Giuseppe Fiorello © Anna Camerlingo
Cosa ti è piaciuto di questo progetto?
L’impianto drammaturgico e narrativo e il percorso di questo ragazzo. La sua è, davvero, una vita da film: un uomo comune con la passione per il mare e una tranquilla esistenza di provincia scombussolata da una decisione che si trova a dover prendere. In qualche modo, a spingerlo verso una determinata scelta è l’amore per il suo lavoro. Si sarebbe sentito un traditore a non aiutare lo Stato. Gianfranco Franciosi è, oggi, uno dei testimoni di giustizia più famosi del nostro Paese, con una storia complicata.
Cosa ti ha spinto ad accettare il ruolo?
Ci ho visto subito una grande serie e la possibilità di mettermi nei panni di un personaggio diverso da quelli interpretati finora. Sebbene anche lui sia mosso da un grande senso di giustizia, pronto a tendere la mano verso gli altri e a fare un gesto valoroso, pur non essendo eroe.
Una prima volta, quindi…
Ce ne sono tante di prime volte in questo lavoro: Rai1 che dedica una fiction ai narcos e io che vado oltre le due serate-evento, alle prese con una serialità più lunga. Mi interessava anche il mondo dei motori, il mare e l’adrenalina.
Hai incontrato Franciosi?
Prima ho letto Gli orologi del diavolo, poi Federico Ruffo, il giornalista che ha scritto il libro con Gianfranco, mi ha regalato il suo punto di vista appassionante. Solo dopo ho incontrato Franciosi: mi ha illuminato sugli anfratti di questa storia che, nella biografia, erano solo accennati. Mi ha colpito la sua generosità. Credo non sia facile aprirsi, dopo una vita così complessa. È un uomo molto coraggioso, per certi versi anche incosciente, ma rifarebbe mille volte quello che ha fatto: il più grande sequestro di narcotraffico nel nostro Paese.
Giuseppe Fiorello © Antonio Serrano
Come scegli le storie da interpretare?
Sono curioso e sempre alla ricerca di racconti. Anni fa, in Sicilia, incontrai due signori anziani della provincia di Torino. Era inverno pieno e mi domandavo che ci facessero in un paesino sperduto e nemmeno vicino al mare. Ho scoperto che erano lì per cercare una verità nascosta su una persona, a loro cara, che non c’era più. Una storia di vita che mi ha appassionato tantissimo, un potenziale da raccontare per una famiglia che cerca giustizia. Comunque, mi affascina tutto, anche gli incontri in treno. Tra l’altro la scena iniziale del mio primo spettacolo teatrale, Delitto per delitto, era ambientata proprio su un vagone. L’opera, ispirata al film di Alfred Hitchcock il cui titolo originale era Strangers on a train, diede inizio alla mia carriera sul palcoscenico.

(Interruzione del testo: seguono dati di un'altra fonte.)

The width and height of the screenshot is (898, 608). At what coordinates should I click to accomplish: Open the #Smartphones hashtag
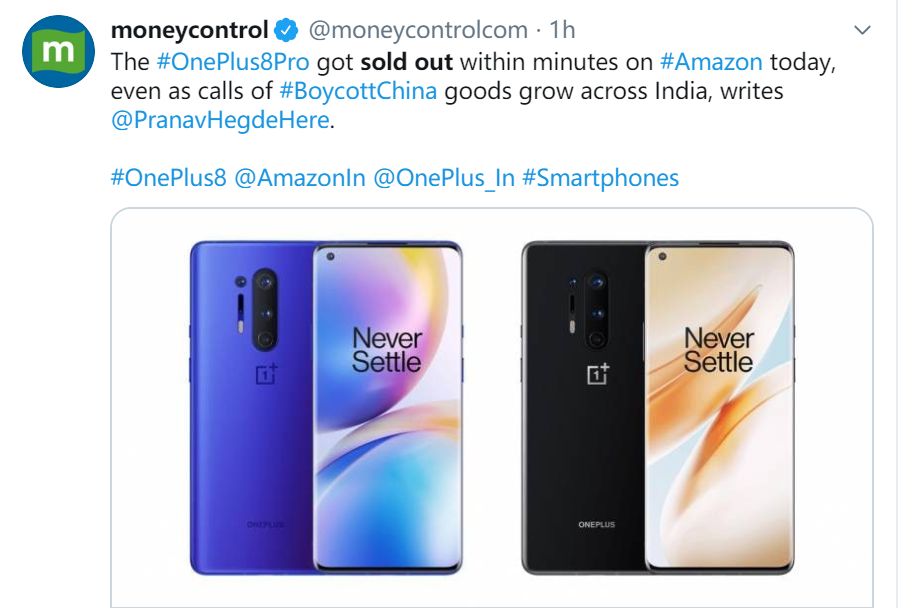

A proposito di teatro: dopo aver interpretato Domenico Modugno nella fiction Volare, hai portato il tributo anche on stage con Penso che un sogno così…. Novità in vista, nonostante il Covid-19?
Ne stiamo facendo un adattamento per la televisione che dovrebbe andare in onda l’11 gennaio su Rai1.
Nella fiction Gli orologi del diavolo il viaggio è molto presente. Per te cosa rappresenta?
Un momento di riflessione, di solitudine bellissima, romantica. È come staccare dal mondo per dedicarsi a se stessi. A certi professionisti della psicanalisi proporrei di trattare i pazienti in treno. Sono convinto che la terapia avrebbe ancora più valore. Il viaggio, in qualche modo, alleggerisce anche chi lo compie per raggiungere destinazioni complicate, dolorose, amare. Ogni tanto un treno bisognerebbe prenderlo, anche senza meta.